Exercise goal → Extract, from the records beneath this instruction, each line that contains the word "help".

Information shown →
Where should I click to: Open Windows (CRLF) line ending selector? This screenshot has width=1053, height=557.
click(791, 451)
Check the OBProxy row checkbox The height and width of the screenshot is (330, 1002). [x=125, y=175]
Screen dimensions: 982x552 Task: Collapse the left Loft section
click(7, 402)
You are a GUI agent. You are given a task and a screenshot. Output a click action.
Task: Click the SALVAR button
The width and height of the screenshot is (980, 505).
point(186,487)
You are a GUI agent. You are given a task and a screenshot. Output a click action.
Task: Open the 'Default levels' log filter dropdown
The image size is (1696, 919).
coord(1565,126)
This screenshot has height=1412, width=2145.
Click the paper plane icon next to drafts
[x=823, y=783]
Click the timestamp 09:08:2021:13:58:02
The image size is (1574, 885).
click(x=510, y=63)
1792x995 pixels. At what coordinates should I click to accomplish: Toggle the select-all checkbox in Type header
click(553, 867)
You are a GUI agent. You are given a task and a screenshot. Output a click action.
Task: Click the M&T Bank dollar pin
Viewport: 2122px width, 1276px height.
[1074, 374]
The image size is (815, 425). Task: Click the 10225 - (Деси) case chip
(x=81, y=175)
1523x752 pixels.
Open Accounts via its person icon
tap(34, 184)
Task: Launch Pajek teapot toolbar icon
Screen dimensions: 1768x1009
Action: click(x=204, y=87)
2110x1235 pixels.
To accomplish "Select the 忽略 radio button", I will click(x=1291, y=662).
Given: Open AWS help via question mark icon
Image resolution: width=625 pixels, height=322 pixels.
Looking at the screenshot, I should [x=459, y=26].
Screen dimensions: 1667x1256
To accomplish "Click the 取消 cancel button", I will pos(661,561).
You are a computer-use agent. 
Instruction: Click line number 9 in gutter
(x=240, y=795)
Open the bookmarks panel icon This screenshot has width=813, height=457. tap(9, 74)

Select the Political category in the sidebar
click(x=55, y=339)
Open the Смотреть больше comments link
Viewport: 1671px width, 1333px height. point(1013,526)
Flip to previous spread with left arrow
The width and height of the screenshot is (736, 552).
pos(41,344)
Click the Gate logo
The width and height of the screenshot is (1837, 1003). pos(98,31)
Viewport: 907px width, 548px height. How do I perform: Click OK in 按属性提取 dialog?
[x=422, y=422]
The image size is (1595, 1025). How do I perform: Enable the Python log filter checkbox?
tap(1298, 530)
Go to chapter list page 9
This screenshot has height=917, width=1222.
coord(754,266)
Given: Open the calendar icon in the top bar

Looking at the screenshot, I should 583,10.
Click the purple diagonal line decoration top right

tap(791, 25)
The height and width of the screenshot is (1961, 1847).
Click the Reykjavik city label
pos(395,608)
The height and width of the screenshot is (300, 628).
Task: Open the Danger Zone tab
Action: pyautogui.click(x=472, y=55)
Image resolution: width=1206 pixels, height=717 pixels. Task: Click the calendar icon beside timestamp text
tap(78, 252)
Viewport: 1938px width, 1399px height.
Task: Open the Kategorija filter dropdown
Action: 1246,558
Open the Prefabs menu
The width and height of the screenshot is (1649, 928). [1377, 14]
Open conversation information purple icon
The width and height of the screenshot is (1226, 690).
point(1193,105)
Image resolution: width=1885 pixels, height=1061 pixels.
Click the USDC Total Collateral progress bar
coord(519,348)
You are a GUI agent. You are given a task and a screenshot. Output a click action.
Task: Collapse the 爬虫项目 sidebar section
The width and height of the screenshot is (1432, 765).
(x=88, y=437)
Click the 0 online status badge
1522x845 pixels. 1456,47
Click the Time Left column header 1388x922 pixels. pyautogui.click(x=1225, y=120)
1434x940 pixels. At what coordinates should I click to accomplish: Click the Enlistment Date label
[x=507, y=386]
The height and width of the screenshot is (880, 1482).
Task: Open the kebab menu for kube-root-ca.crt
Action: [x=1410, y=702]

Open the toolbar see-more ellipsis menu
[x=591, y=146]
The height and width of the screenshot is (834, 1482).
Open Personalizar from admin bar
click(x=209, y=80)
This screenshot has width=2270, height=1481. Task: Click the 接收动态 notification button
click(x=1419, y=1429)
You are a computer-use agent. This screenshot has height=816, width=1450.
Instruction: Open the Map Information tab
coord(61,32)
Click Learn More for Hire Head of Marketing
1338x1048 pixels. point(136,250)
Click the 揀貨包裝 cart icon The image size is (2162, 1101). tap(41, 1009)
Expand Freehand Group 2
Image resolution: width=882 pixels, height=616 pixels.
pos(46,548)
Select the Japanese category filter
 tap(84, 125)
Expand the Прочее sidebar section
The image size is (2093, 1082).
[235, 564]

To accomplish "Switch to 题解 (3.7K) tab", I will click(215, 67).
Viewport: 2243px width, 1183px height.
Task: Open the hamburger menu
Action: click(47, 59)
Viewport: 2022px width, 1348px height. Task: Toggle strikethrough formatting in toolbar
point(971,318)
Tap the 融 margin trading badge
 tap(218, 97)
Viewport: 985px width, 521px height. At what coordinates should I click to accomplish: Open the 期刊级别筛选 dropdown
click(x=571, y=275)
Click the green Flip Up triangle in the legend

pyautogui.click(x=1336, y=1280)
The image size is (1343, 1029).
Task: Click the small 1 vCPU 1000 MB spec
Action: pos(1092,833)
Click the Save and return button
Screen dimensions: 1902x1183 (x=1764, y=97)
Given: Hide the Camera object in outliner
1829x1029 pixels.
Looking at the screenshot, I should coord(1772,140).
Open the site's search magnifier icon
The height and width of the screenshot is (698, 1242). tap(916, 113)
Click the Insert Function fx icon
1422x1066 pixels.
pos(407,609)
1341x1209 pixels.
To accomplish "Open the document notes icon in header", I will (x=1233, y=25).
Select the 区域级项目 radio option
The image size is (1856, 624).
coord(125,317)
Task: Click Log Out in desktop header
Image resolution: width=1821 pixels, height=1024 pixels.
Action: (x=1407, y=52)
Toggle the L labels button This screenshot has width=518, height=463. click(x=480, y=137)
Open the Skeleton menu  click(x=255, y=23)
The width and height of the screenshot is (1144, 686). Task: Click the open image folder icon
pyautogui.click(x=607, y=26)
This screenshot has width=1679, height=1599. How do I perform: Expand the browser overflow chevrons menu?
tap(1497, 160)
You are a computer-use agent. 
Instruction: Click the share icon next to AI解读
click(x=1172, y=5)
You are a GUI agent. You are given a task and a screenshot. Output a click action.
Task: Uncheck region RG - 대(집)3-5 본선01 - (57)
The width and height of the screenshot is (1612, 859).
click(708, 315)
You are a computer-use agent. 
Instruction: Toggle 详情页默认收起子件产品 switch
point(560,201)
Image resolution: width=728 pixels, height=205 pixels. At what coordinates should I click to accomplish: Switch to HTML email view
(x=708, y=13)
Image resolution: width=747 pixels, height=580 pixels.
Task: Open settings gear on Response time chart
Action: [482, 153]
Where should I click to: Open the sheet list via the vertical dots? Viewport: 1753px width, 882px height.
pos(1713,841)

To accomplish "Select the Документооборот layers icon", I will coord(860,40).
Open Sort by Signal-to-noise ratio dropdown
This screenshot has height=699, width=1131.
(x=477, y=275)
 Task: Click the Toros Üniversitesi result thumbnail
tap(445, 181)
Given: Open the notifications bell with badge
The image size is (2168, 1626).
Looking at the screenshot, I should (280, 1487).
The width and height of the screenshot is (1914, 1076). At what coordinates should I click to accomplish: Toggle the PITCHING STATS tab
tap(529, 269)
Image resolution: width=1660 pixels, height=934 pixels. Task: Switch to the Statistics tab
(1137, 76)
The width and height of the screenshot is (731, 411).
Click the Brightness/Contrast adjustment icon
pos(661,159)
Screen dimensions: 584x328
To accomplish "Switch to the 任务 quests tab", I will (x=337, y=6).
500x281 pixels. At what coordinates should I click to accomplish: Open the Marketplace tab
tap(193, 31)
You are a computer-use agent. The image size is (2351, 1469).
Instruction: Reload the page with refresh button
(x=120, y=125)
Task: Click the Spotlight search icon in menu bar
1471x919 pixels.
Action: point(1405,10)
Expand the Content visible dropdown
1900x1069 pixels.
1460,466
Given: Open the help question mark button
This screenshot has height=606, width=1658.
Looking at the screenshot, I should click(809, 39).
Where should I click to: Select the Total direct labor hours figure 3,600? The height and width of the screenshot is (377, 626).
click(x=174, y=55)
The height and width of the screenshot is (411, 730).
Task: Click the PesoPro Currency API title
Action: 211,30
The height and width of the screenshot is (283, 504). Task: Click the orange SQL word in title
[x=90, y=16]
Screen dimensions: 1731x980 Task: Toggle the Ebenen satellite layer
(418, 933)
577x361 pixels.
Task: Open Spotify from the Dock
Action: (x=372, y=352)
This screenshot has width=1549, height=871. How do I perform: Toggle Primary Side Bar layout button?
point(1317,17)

The completed task →
Given: Open AWS help via question mark icon
Given: Open the help question mark button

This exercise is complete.